───── Exercise inputs ─────

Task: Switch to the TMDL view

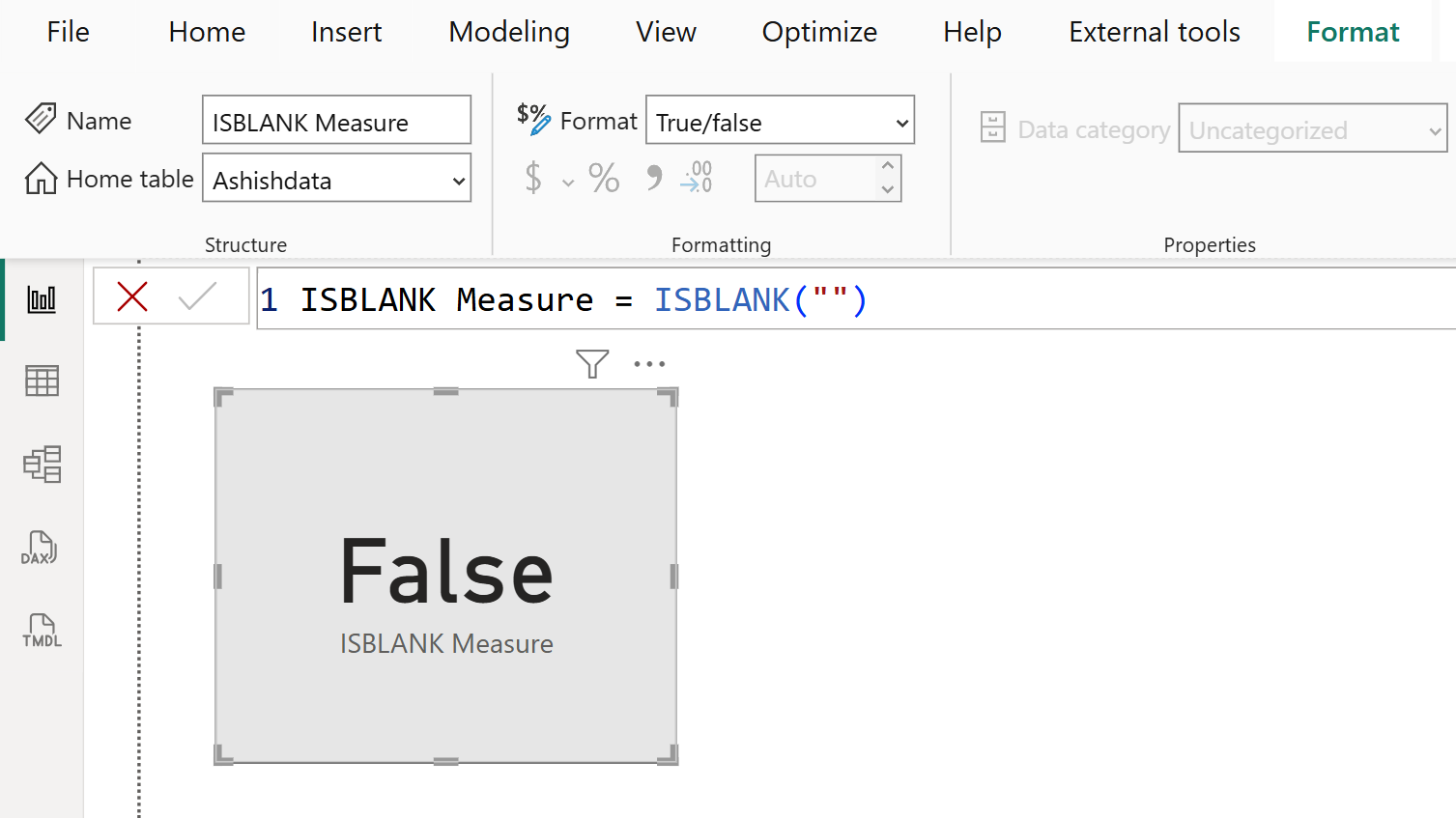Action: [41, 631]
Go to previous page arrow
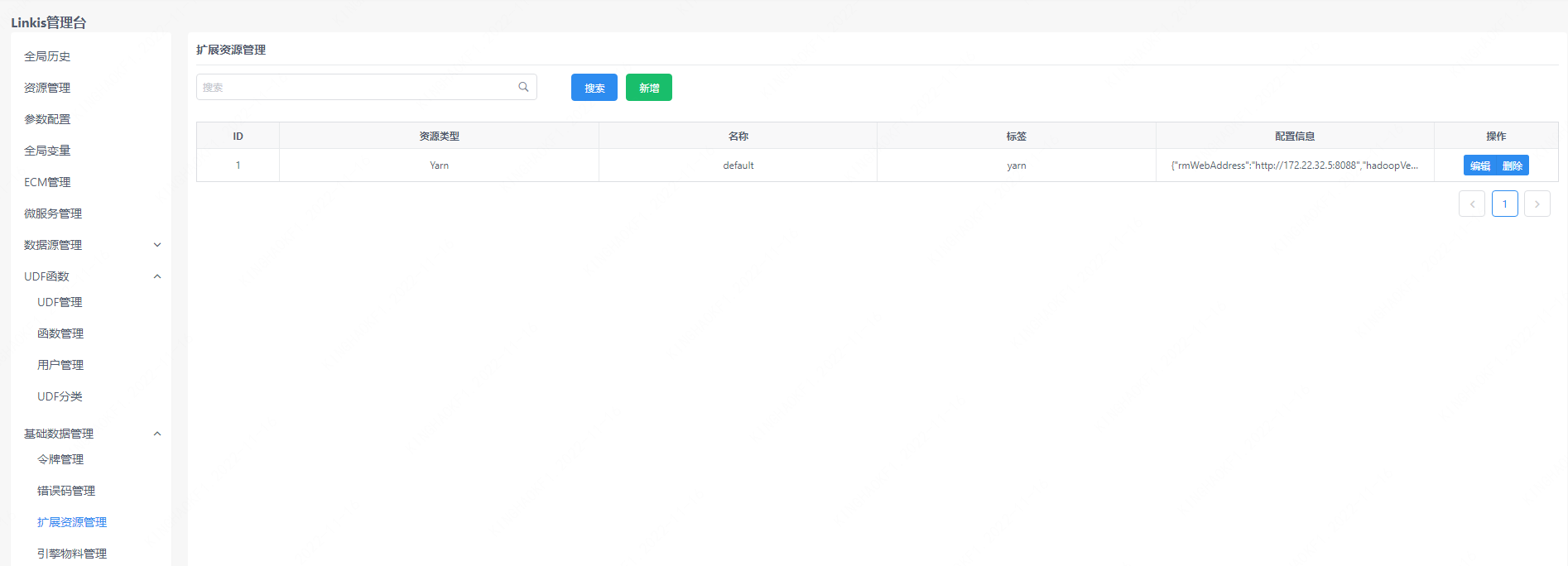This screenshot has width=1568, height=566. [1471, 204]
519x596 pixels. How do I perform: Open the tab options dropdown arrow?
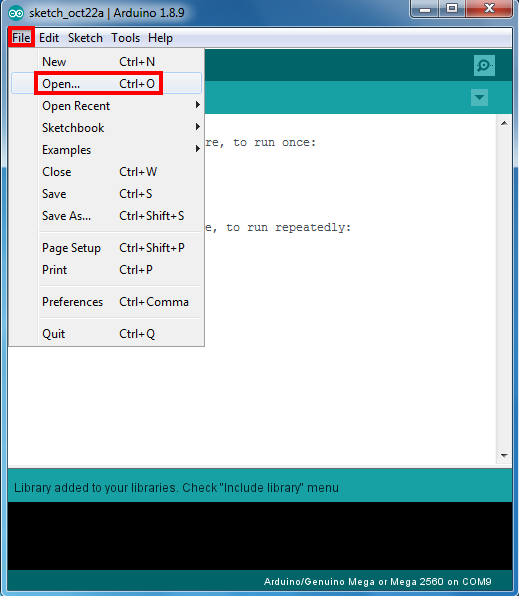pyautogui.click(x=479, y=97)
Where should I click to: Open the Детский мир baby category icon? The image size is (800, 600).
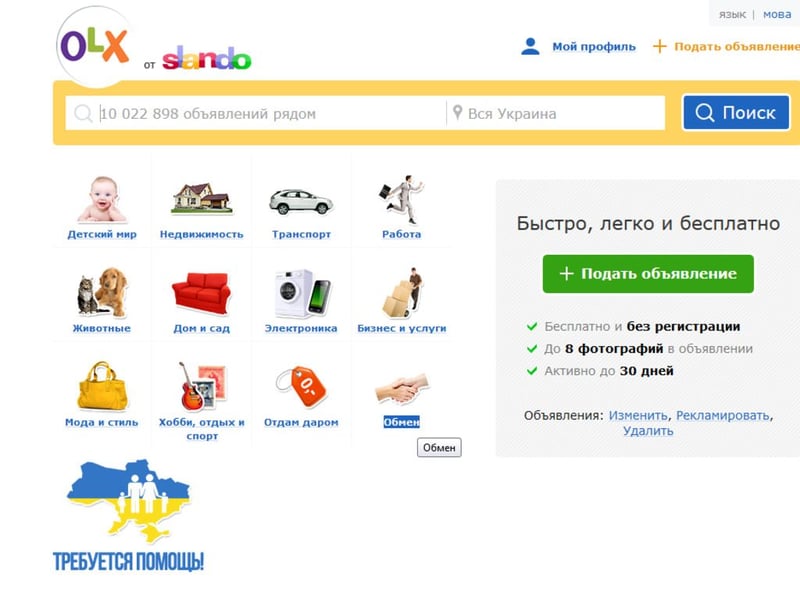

─────
───── Exercise inputs ─────

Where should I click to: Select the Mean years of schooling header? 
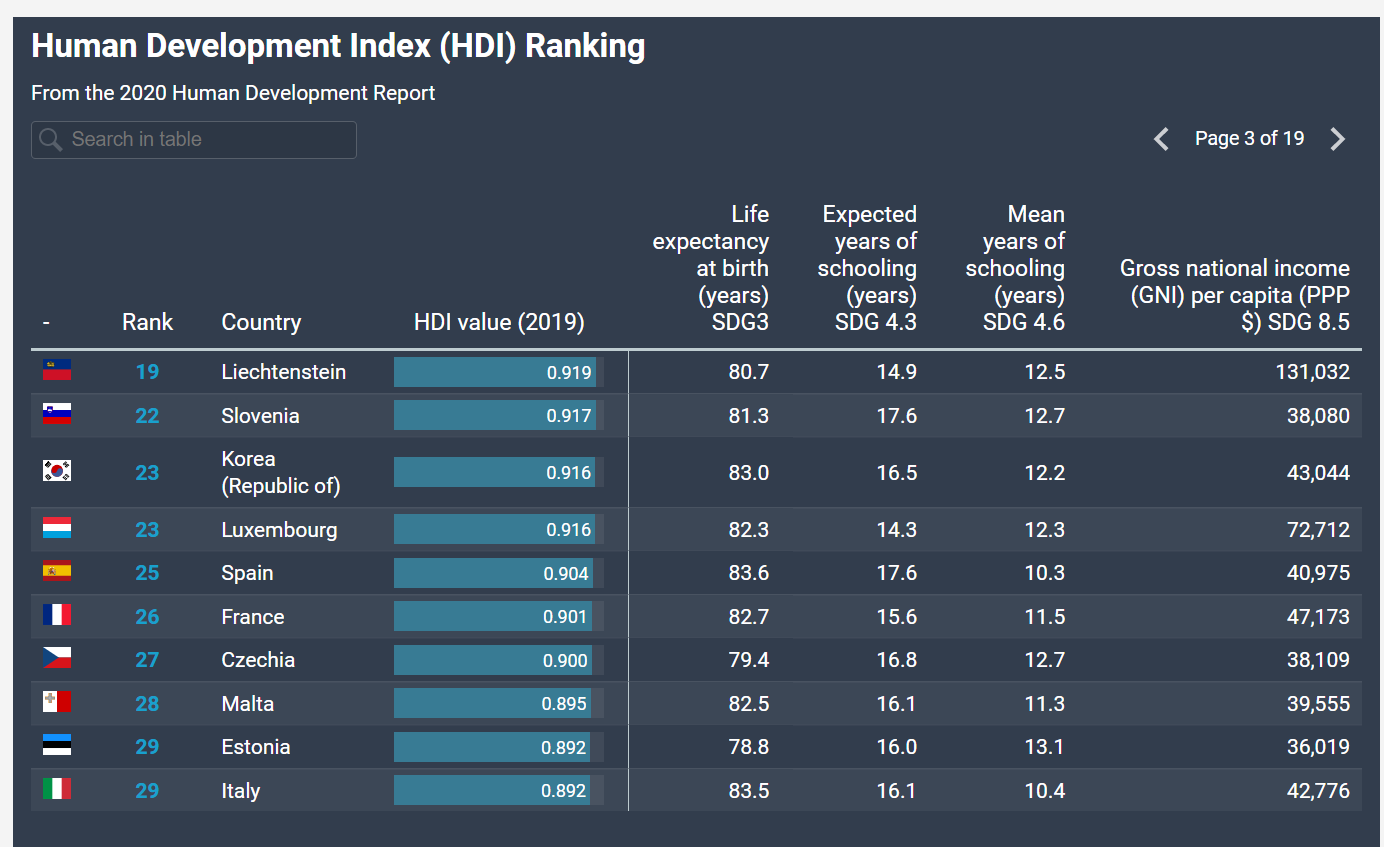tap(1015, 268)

─────

_Task description_:
Copy each line above that contains the word "arrow". Case counts.

_Written answer_:
Go to previous page arrow
519x596 pixels. How do I perform: Open the tab options dropdown arrow?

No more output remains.